CERTIORARI TO THE UNITED STATES COURT OF APPEALS FOR THE SECOND CIRCUIT
No. 95-1065. Argued October 16, 1996-Decided February 19, 1997
Respondents, upstate New York abortion doctors and clinics and an organization dedicated to maintaining access to abortion services, filed a complaint in the District Court seeking to enjoin petitioners, other individuals, and three organizations from engaging in blockades and other illegal conduct at the clinics. The record shows that, before the complaint was filed, the clinics were subjected to numerous large-scale blockades in which protesters marched, stood, knelt, sat, or lay in clinic parking lot driveways and doorways, blocking or hindering cars from entering the lots, and patients and clinic employees from entering the clinics. In addition, smaller groups of protesters consistently attempted to stop or disrupt clinic operations by, among other things, milling around clinic doorways and driveway entrances, trespassing onto clinic parking lots, crowding around cars, and surrounding, crowding, jostling, grabbing, pushing, shoving, and yelling and spitting at women entering the clinics and their escorts. On the sidewalks outside the clinics, protesters called "sidewalk counselors" used similar methods in attempting to dissuade women headed toward the clinics from having abortions. The local police were unable to respond effectively to the protests due, in part, to the fact that the defendants harassed them verbally and by mail. The District Court issued a temporary restraining order (TRO), and later, after the protests and sidewalk counseling continued, a preliminary injunction. As relevant here, injunction provisions banned "demonstrating within fifteen feet ... of ... doorways or doorway entrances, parking lot entrances, driveways and driveway entrances of [clinic] facilities" (fixed buffer zones), or "within fifteen feet of any person or vehicle seeking access to or leaving such facilities" (floating buffer zones). Another provision allowed two sidewalk counselors inside the buffer zones, but required them to "cease and desist" their counseling if the counselee so requested. In its accompanying opinion, the District Court, inter alia, rejected petitioners' assertion that the injunction violated their First Amendment right to free speech. The en banc Court of Appeals affirmed.

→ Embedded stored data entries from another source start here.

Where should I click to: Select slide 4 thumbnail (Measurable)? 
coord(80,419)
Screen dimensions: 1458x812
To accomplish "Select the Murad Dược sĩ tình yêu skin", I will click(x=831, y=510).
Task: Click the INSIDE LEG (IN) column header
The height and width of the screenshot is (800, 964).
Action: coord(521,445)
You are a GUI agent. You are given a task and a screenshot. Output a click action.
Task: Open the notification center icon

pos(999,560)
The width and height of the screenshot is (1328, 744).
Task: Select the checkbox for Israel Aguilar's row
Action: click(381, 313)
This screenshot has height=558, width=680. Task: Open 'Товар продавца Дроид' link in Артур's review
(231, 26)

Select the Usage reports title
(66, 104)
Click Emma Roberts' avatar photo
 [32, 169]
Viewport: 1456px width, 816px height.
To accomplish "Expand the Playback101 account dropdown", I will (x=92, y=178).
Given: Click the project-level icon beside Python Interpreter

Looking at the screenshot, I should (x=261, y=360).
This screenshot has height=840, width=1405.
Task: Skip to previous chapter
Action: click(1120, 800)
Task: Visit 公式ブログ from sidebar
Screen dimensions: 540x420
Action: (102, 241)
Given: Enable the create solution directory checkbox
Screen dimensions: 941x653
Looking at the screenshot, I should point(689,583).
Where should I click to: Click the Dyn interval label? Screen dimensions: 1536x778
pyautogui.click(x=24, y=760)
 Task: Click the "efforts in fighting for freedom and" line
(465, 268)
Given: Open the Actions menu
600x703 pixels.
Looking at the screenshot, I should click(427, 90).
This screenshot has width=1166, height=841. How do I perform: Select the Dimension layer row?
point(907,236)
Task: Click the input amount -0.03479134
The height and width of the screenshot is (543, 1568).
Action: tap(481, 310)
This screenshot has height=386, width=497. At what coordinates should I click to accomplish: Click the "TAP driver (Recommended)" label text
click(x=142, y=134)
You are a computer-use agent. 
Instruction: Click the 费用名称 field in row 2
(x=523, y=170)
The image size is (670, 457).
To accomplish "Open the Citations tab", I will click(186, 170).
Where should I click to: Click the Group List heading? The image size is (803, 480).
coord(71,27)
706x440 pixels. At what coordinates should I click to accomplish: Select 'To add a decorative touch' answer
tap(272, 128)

358 SCHENCK v. PRO-CHOICE NETWORK OF WESTERN N. Y.
Held: The injunction provisions imposing "fixed buffer zone" limitations are constitutional, but the provisions imposing "floating buffer zone" limitations violate the First Amendment. Pp.371-385.
(a) Because Madsen v. Women's Health Center, Inc., 512 U. S. 753, bears many similarities to this case and because many of the parties' arguments depend on the application of Madsen here, the Court reviews that decision. In Madsen, the Court said that "standard time, place, and manner analysis is not sufficiently rigorous" for evaluating contentneutral injunctions that restrict speech, and held, instead, that the test is "whether the challenged provisions ... burden no more speech than necessary to serve a significant government interest." Id., at 765. Pp. 371-374.
(b) Petitioners' argument that no significant governmental interests support the injunction at issue is rejected. Given the factual similarity between this case and Madsen, the Court concludes that the governmental interests underlying the injunction there-ensuring public safety and order, promoting the free flow of traffic on streets and sidewalks, protecting property rights, and protecting a woman's freedom to seek pregnancy-related services, 512 U. S., at 767-768-also underlie the injunction here, and in combination are certainly significant enough to justify an appropriately tailored injunction to secure unimpeded physical access to the clinics. Pp. 374-376.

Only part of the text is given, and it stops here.